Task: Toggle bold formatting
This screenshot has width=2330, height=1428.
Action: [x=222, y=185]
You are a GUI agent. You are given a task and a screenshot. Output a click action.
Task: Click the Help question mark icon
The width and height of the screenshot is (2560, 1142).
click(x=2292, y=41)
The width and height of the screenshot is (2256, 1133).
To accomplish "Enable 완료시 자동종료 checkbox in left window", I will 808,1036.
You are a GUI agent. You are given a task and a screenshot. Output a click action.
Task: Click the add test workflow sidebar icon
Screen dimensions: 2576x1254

_EXERCISE AIM_: Go through the material and copy every line in which the word "icon" occurs.

_WRITTEN RESPONSE_:
Task: Click the Help question mark icon
Task: Click the add test workflow sidebar icon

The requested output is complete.